Personal life
- Born: Qazvin 1890 Qazvin, Iran
- Died: 1975 (aged 84–85) Qom, Iran
- Resting place: Fatima Masumeh Shrine, Qom
- Main interest(s): Islamic philosophy, jurisprudence

Religious life
- Religion: Islam

Muslim leader
- Disciple of: Hajj Molla Ali Taromi. Ayatollah molla Ali Akbar Takestani, Sheykh Abdun Nabi nouri, Mirza masih Taleqani, Ayatollah Sayyed Muhammed Tonekaboni, Ayatollah sheikh Muhammad Reza Nouri, Mirza Hasan Kermanshahi, Hajj Fazel Tehrani shemirani, Mirza Mahmoud Qommi, Aqa Mirza Ebrahim Zanjani, Aqa sheikh Ali Rashti, Sheykh Abul Karim Haeri Yazdi

= Allameh Sayyed Abul Hasan Rafiee Qazvini =

Sayyed Abul Hasan Rafiee Qazvini (1890–1975) was an Iranian Islamic philosopher, and jurist.

==Early life==
Sayyed Abul Hasan Rafiee Qazvini was born in 1890 in Qazvin Province, Iran. His family were the relatives of Molla Khalil Qazvini. His father Abul Hasan Ibn Khalil Al Hosseini was also a jurist. The family name Rafiee was given to him from his grandfather, Ayatollah Mirza Rafiee.

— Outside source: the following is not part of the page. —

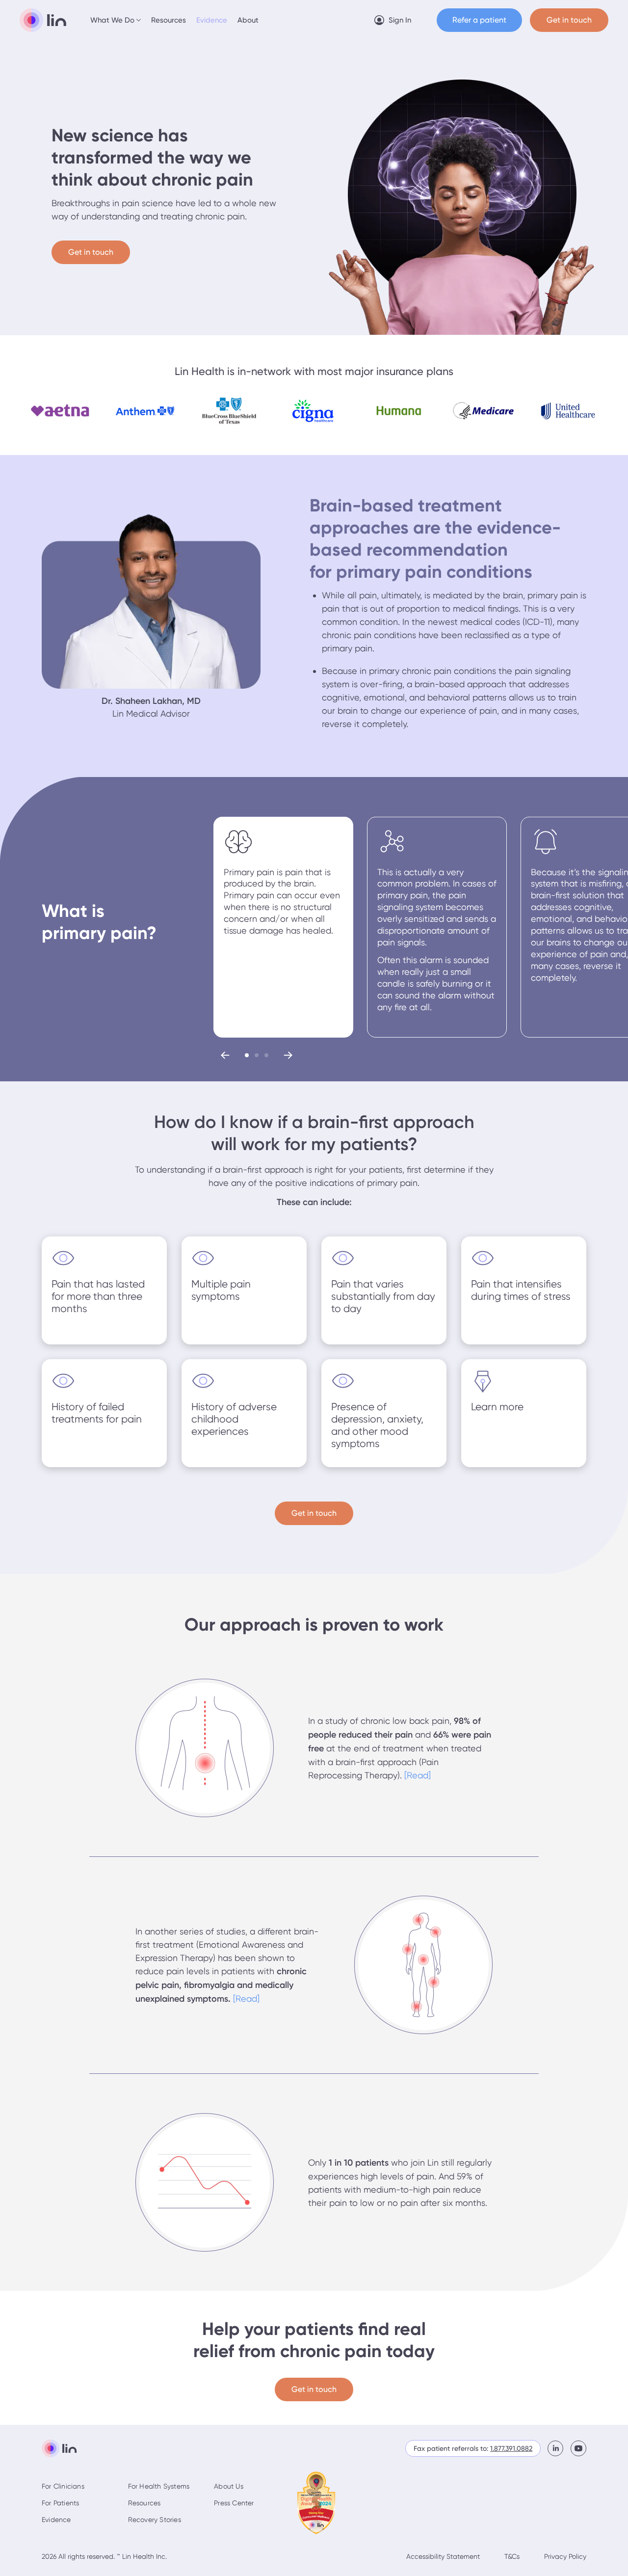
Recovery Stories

As a child, Qazvini learned literature and Arabic. He studied at the school of Salehiyyah of Qazvin. Later, he taught at the school of Sadr. He was the imam of the Sultani Mosque for some years.

===Teachers===
Qazvini studied under many grand teachers, including Hajj Molla Ali Taromi. Ayatllah Molla Ali Akbar Takestani, Sheykh Abdun Nabi Nouri, Mirza Masih Taleqani, Ayatollah Sayyed Muhammed Tonekaboni, Ayatollah Sheikh Muhammad Reza Nouri, Mirza Hasan Kermanshahi, Hajj Fazel Tehrani Shemirani, Mirza Mahmoud Qommi, Aqa Mirza Ebrahim Zanjani, Aqa Sheikh Ali Rashti, and Sheykh Abul Karim Haeri Yazdi.

==Career==
During his career, Qazvini studied exact sciences and philosophy. He strove for simplicity and taught subjects such as the Asfar simply. He was concerned with philosophical and theological subjects for 60 years. Both the Grand Ayatollah Sayyed Abul Hasan Esfahani and Sheykh Muhammad reza Masjed Shahi Esfahani gave Qazvini permission regarding the Ijtihad and narrations.

===Pupils===
Qazvini's pupils included Ayatollah Sayyed Razi Shirazi, Sheykh Muhyy Addin Anvari, Shahcherghi, Hajj Mostafa Masjed Jameei, Sheykh Muhammad Ali Zahabi Shirazi Hakim, and Ayatollah Hasan Zadeh Amoli.

===Works===
Qazvini wrote close to 20 books on diverse subjects. Some of them include Explanation of Duaye Sahar, The Treatise of Meraj, Treatise on Rajat, An Article of Asfar Arbah, An Article About the Substantive Motion, Treatise on Monism, and An Article on Copula.

==Family==
Qazvini had 14 children: four daughters and ten sons.

==Death==
Qazvini died in 1975 at the age of 85. He is buried in the Fatima Masumeh Shrine in Qom.